Today, we’re excited to announce that tail can now be enabled for Workers at any size and scale! In addition to telling you about the new and improved scalability, we wanted to share how we built it, and the changes we made to enable it to scale better.

Why Tail was limited

Tail leverages Durable Objects to handle coordination between the Worker producing messages and consumers like wrangler and the Cloudflare dashboard, and Durable Objects are a great choice for handling real-time communication like this. However, when a single Durable Object instance starts to receive a very high volume of traffic – like the kind that can come with tailing live Workers – it can see some performance issues.

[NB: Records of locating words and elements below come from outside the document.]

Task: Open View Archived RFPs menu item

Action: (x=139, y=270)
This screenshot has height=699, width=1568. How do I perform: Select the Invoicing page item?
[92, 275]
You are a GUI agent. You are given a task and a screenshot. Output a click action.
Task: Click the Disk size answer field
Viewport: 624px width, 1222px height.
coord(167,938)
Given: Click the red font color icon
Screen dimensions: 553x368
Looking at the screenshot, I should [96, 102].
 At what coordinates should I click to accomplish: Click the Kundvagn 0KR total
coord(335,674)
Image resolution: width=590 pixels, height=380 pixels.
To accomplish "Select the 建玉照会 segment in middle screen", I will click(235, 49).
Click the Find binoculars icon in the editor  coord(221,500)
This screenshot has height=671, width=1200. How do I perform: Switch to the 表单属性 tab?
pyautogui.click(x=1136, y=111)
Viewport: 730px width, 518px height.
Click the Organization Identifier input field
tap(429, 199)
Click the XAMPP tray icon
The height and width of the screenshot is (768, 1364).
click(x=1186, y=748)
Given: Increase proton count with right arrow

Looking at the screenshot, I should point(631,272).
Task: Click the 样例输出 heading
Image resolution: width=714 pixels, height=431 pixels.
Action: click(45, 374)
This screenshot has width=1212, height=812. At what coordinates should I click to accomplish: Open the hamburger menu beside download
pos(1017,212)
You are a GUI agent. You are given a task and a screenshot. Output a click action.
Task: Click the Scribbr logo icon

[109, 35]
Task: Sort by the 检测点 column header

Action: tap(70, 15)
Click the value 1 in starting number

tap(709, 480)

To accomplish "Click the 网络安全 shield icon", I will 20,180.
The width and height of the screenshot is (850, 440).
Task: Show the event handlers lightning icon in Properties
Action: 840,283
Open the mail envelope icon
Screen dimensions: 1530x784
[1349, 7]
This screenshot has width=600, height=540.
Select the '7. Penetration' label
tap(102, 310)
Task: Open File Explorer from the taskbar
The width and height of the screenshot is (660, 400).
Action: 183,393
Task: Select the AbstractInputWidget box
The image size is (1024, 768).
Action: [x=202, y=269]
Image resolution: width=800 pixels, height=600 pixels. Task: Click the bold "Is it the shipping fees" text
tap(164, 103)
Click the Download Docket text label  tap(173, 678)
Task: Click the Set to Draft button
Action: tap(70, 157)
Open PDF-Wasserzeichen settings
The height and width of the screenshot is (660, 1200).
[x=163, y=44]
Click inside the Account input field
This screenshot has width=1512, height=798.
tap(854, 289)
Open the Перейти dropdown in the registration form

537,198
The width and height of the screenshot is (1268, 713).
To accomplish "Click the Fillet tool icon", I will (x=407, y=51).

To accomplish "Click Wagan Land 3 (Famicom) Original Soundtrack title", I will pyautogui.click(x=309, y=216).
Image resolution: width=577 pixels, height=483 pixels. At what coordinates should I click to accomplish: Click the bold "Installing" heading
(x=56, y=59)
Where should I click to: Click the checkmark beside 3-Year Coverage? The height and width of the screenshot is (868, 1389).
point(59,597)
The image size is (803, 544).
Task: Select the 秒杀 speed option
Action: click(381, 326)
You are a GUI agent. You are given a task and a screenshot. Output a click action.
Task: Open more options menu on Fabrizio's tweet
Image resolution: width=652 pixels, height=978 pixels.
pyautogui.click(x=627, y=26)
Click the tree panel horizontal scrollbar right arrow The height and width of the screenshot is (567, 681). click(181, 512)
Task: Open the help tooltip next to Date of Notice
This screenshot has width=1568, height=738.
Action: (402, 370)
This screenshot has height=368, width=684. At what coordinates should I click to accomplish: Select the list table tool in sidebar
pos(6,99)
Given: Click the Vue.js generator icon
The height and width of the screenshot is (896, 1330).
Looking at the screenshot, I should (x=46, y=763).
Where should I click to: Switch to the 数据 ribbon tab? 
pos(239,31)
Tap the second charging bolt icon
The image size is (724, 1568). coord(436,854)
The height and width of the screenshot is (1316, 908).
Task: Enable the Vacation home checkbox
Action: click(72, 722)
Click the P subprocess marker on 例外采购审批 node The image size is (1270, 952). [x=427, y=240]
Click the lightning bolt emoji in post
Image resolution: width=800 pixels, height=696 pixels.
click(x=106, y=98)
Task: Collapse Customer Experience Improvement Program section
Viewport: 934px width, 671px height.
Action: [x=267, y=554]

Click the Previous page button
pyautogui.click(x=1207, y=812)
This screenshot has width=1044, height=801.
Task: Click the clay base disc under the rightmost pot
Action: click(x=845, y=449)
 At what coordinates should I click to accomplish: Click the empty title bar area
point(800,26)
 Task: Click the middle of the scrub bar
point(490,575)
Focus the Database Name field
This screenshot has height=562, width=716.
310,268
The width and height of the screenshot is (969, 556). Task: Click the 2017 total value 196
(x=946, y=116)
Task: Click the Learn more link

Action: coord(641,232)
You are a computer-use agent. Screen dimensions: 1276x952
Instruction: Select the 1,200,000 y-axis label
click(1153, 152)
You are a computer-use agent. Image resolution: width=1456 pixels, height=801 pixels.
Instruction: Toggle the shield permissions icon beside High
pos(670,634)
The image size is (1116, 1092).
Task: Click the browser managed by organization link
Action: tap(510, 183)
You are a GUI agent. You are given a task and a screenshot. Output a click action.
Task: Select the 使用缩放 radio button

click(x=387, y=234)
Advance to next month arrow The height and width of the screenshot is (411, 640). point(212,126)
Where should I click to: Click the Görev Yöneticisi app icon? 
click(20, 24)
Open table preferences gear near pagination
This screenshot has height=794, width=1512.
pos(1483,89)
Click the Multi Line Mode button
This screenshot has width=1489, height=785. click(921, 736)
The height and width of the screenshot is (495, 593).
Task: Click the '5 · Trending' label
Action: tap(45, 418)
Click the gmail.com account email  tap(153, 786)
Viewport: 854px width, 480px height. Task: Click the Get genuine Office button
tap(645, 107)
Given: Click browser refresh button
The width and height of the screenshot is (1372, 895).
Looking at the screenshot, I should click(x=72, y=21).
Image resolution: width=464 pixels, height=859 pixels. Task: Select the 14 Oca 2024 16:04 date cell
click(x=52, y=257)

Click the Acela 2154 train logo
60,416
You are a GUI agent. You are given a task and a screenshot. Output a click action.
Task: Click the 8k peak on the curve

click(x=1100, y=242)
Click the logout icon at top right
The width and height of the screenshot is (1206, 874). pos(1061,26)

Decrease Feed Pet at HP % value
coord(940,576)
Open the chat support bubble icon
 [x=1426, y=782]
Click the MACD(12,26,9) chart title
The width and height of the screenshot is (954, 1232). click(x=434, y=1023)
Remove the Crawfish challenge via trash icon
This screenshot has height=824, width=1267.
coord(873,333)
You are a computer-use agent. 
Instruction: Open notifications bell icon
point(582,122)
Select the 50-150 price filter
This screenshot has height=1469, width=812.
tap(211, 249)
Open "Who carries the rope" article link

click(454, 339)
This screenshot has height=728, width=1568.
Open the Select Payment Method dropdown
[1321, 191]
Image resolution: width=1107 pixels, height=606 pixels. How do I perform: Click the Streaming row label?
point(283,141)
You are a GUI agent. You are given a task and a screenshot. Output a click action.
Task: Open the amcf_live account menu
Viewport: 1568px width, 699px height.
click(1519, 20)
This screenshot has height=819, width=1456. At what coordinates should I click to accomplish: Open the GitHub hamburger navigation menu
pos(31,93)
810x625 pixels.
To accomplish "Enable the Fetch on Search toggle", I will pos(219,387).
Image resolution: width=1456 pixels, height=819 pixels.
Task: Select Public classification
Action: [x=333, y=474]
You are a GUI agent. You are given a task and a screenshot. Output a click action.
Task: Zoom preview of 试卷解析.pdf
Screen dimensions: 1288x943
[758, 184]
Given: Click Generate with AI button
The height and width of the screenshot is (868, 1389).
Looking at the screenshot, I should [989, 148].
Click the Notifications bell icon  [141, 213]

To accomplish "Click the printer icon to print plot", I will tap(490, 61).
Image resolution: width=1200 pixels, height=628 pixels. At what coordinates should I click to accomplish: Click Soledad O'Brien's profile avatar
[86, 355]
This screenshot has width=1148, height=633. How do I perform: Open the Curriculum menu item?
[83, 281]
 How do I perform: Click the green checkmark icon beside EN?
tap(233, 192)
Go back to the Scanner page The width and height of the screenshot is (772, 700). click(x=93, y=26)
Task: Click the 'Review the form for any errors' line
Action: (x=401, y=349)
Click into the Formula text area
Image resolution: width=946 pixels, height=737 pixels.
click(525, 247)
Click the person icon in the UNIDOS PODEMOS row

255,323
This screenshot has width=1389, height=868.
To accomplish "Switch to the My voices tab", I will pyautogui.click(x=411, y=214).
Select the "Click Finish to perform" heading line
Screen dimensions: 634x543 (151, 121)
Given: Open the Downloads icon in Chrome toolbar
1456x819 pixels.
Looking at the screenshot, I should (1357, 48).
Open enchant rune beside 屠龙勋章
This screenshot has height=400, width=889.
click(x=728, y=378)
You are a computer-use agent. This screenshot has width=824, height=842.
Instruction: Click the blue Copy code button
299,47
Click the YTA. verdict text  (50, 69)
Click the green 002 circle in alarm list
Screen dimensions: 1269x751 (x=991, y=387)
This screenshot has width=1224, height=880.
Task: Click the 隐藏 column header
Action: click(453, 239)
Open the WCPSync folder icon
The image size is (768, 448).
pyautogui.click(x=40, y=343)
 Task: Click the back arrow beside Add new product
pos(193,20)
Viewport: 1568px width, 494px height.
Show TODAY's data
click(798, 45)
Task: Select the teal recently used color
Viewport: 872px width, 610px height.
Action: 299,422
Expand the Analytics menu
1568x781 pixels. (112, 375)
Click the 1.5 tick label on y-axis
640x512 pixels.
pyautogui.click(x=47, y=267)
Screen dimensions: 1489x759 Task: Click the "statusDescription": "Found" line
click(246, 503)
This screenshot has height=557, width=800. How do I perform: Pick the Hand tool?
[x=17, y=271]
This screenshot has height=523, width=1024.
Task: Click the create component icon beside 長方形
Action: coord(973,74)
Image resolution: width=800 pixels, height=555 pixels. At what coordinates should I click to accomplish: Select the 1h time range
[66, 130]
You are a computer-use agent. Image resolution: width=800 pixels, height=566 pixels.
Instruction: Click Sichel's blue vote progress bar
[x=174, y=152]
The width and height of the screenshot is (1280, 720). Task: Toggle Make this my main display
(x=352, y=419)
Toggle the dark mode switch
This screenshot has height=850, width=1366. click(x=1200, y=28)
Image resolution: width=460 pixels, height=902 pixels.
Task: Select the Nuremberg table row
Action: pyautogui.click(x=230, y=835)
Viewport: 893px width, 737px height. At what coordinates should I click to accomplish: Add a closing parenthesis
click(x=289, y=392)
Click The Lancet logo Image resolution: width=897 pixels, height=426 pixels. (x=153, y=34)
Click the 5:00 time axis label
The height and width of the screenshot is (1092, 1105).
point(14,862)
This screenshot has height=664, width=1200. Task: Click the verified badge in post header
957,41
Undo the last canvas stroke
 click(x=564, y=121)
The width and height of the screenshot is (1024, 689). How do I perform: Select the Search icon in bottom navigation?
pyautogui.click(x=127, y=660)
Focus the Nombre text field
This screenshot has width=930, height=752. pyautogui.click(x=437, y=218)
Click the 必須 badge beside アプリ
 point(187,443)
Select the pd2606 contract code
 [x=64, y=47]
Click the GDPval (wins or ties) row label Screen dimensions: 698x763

As a result, Workers with a high volume of traffic could not be supported by the original Tail infrastructure. Tail had to be limited to Workers receiving 100 requests/second (RPS) or less. This was a significant limitation that resulted in many users with large, high-traffic Workers having to turn to their own tooling to get proper observability in production.

Believing that every feature we provide should scale with users during their development journey, we set out to improve Tail's performance at high loads.

Updating the way filters work

The first improvement was to the existing filtering feature. When starting a Tail with wrangler tail (and now with the Cloudflare dashboard) users have the ability to filter out messages based on information in the requests or logs.
Previously, this filtering was handled within the Durable Object, which meant that even if a user was filtering out the majority of their traffic, the Durable Object would still have to handle every message. Often users with high traffic Tails were using many filters to better interpret their logs, but wouldn’t be able to start a Tail due to the 100 RPS limit.

We moved filtering out of the Durable Object and into the Tail message producer, preventing any filtered messages from reaching the Tail Durable Object, and thereby reducing the load on the Tail Durable Object. Moving the filtering out of the Durable Object was the first step in improving Tail’s performance at scale.

Sampling logs to keep Tails within Durable Object limits

After moving log filtering outside of the Durable Object, there was still the issue of determining when Tails could be started since there was no way to determine to what degree filters would reduce traffic for a given Tail, and simply starting a Durable Object back up would mean that it more than likely hit the 100 RPS limit immediately.

The solution for this was to add a safety mechanism for the Durable Object while the Tail was running.

We created a simple controller to track the RPS hitting a Durable Object and sample messages until the desired volume of 100 RPS is reached. As shown below, sampling keeps the Tail Durable Object RPS below the target of 100.

Improving Worker Tail scalability

When messages are sampled, the following message appears every five seconds to let the user know that they are in sampling mode:

Improving Worker Tail scalability

This message goes away once the Tail is stopped or filters are applied that drop the RPS below 100.

A final failsafe

Finally as a last resort a failsafe mechanism was added in the case the Durable Object gets fully overloaded. Since RPS tracking is done within the Durable Object, if the Durable Object is overloaded due to an extremely large amount of traffic, the sampling mechanism will fail.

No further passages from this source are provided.